Notes on offline-first computing

(agk) Links – 2021 August

I'm thinking about how to use nncp to make PDA-like offline/sync/online modes for a suite of desktop and android applications. I'm imagining netscape comunicator or arachne internet suite's desktop idiom, or the mobile idiom of briar. It should allow offline-first ssh (see filespooler). Modern internet suites (like google's or microsoft's) require always-on broadband, latest web browser, and cost and sovereignty compromises.

Core applications should include news (netnews/rss/offline gemini), mail, directory (finger/cardDAV), chat (irc/xmpp/delta.chat), help/reference (wiki/kiwix). It should queue links for local sync when internet's available. It could support calendar (calDAV), podcasts, files (syncthing/bittorrent), office phone with voicemail (VOIP/XMPP jingle), internet radio/local audio player. Document collaboration and multiplayer chess or go could be doable. The editor it uses to write email/news could edit the user's gemini capsule and finger info. nncp would handle encryption. Authentication is via gpg. The suite should toggle app connectivity expectations.

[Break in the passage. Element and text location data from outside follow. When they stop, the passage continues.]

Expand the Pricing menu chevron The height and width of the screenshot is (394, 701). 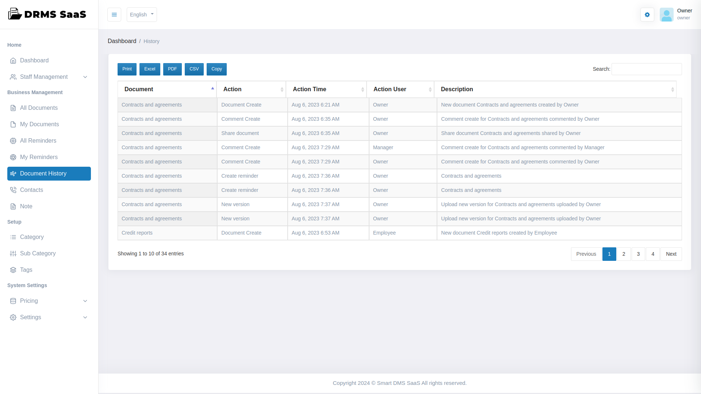coord(85,301)
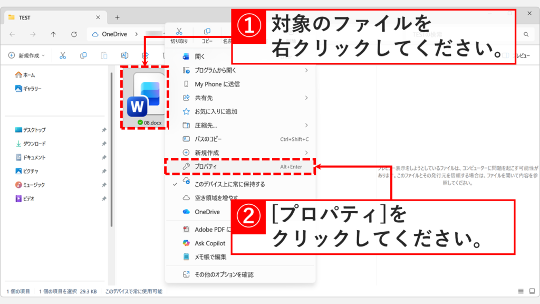540x304 pixels.
Task: Toggle このデバイス上に常に保持する checked option
Action: coord(229,184)
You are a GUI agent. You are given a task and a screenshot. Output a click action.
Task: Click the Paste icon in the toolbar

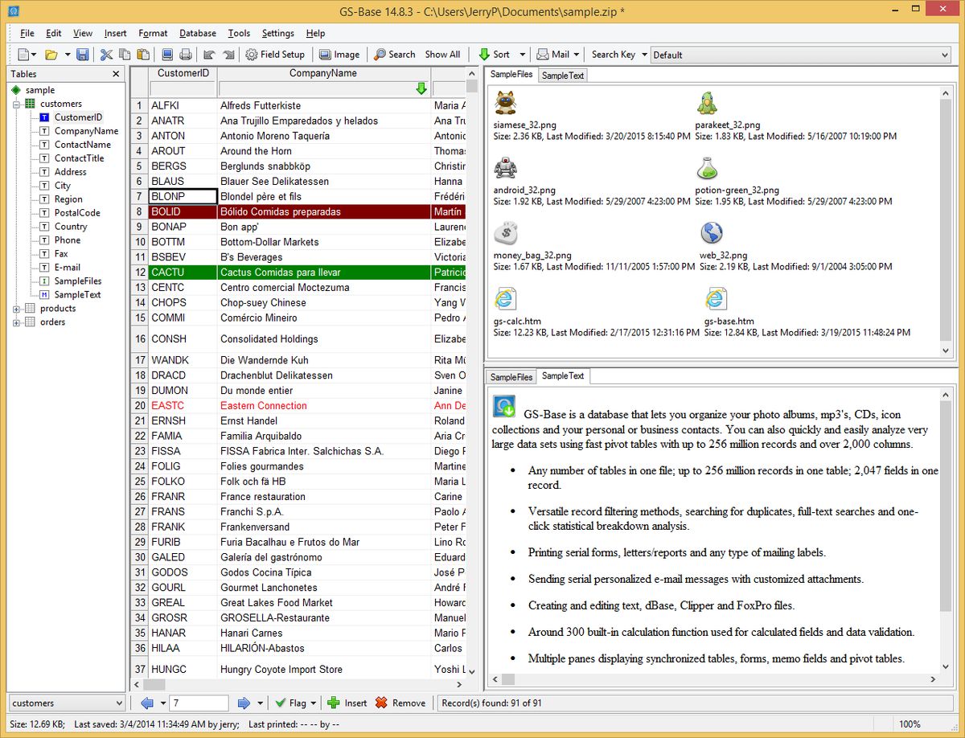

I imagine the suite to be most useful paired with a public-access unix system or "family cloud" (like freedombox). The first draft could be a script like do-the-internet.sh or offlineimap that syncs news, podcasts, mail, voicemail, directory, and wiki. It would be cool if it was portable to android, linux/bsd/mac, windows, and offline browser webapp. I think nncp is unix-only, but it can intermittently sync local family/community servers.

Ideas

Offline-first via email

Offline-first via RSS/Atom

Offline-first via netnews

Offline-first www, gopher, gemini

Inspiration

f6k

"...to receive mails and store them locally...was easy thanks to offlineimap(1). It is a simple but very efficient python tool, well documented with great howtos like the one available on Arch Linux's wiki.... I wanted...a queue, ready to be sent as soon as I'd have access to the Network again.... I write mails, I "send them", stored in a queue locally, and once I get home or find a spot at the local library, I connect the laptop and hit a button to actually send them.... This is where msmtp(1) came to the rescue.

canfood

"...my tooling was developed to...retrieve...youtube and...websites...[via] RSS feeds. I...exported my youtube subscriptions OPML file and wrote a script to fetch...videos within a certain time range (like the last 2 days) and then passed that list on to the youtube-dl tool...every few days I would just run youtube-dl with my list....

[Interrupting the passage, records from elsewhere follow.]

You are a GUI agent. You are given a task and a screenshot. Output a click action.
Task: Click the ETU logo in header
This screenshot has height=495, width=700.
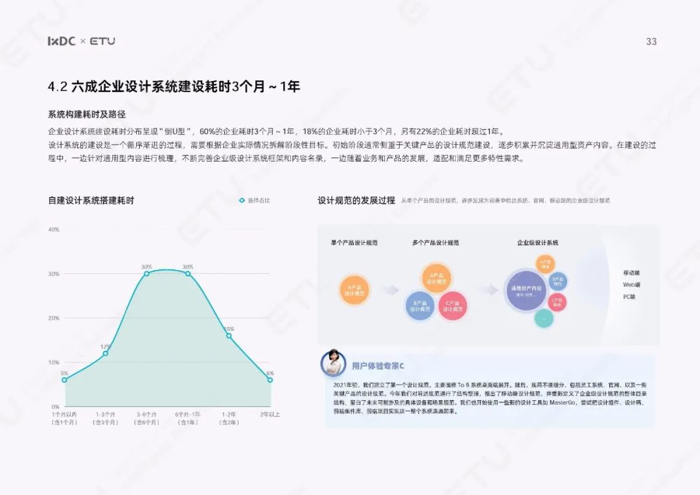pyautogui.click(x=102, y=41)
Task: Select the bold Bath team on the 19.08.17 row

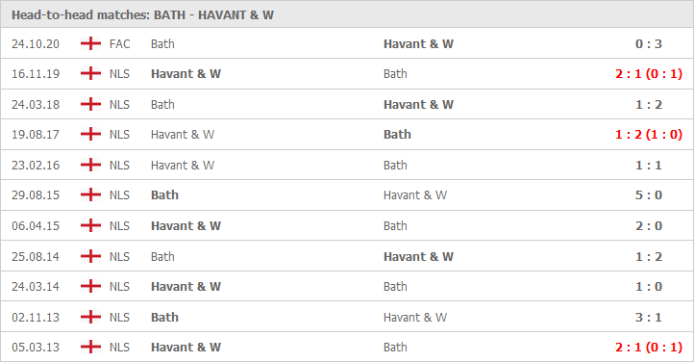Action: pos(397,134)
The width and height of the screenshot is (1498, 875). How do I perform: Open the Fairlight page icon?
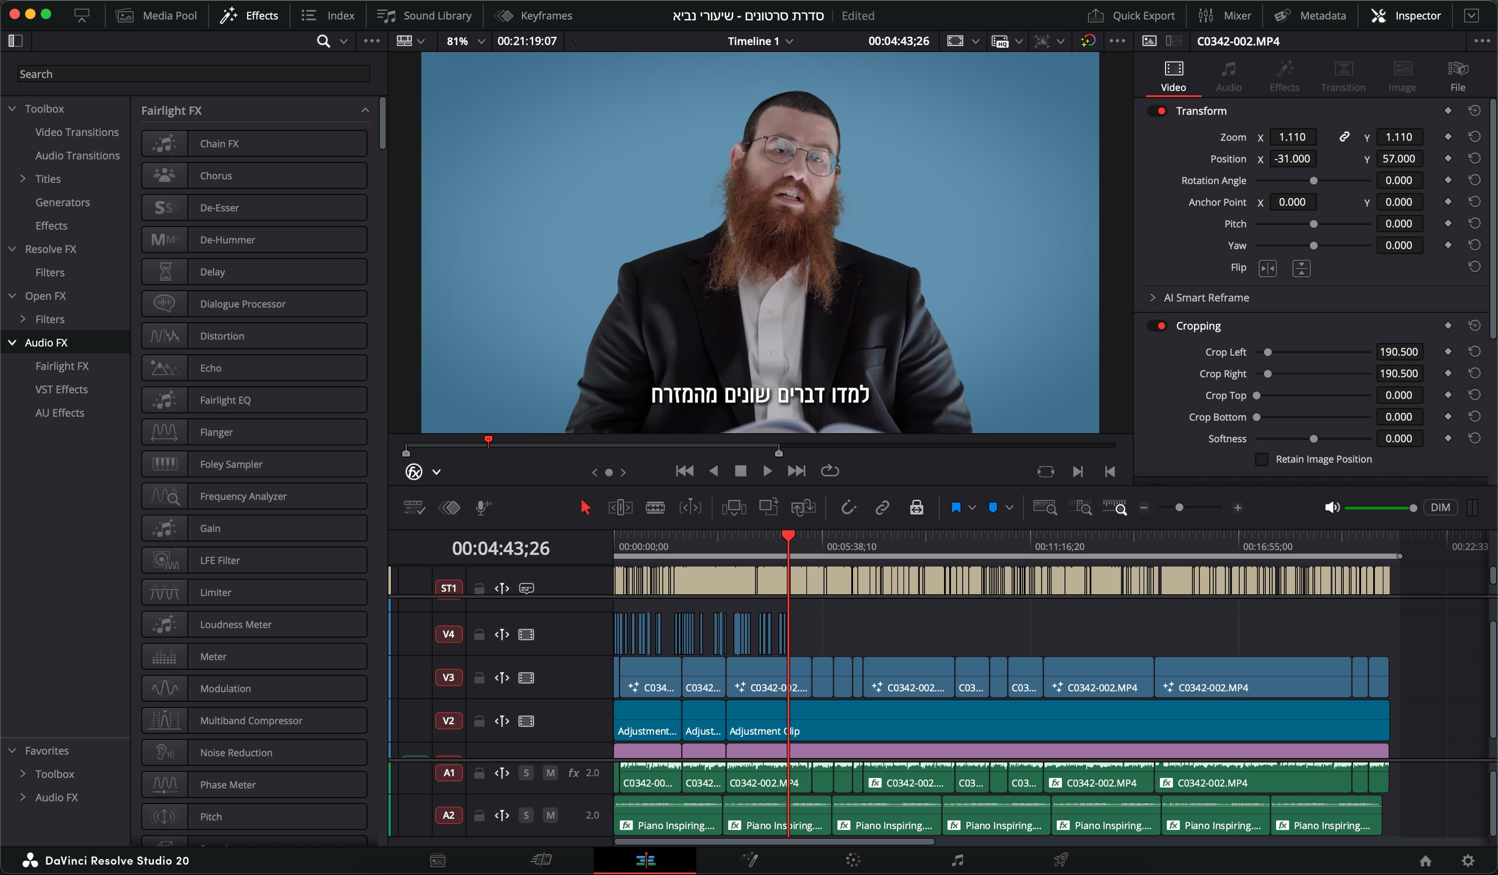pyautogui.click(x=957, y=860)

youtube-dl --continue --ignore-errors --no-overwrites -f "[filesize<200M]" --batch-file list.txt

"I had a large OPML file containing all of the RSS feeds for my favorite websites. I wrote a similar script that would go through all of my RSS feeds and essentially wget all of the articles into a folder for each website with the article date appended. Eventually I wrote that all into a mini website with a master index HTML file. After running the script to pull in all of the articles, I would just view the index HTML file in my browser and click through to all the saved HTML webpages. With this program I didn't even need my RSS feed reader.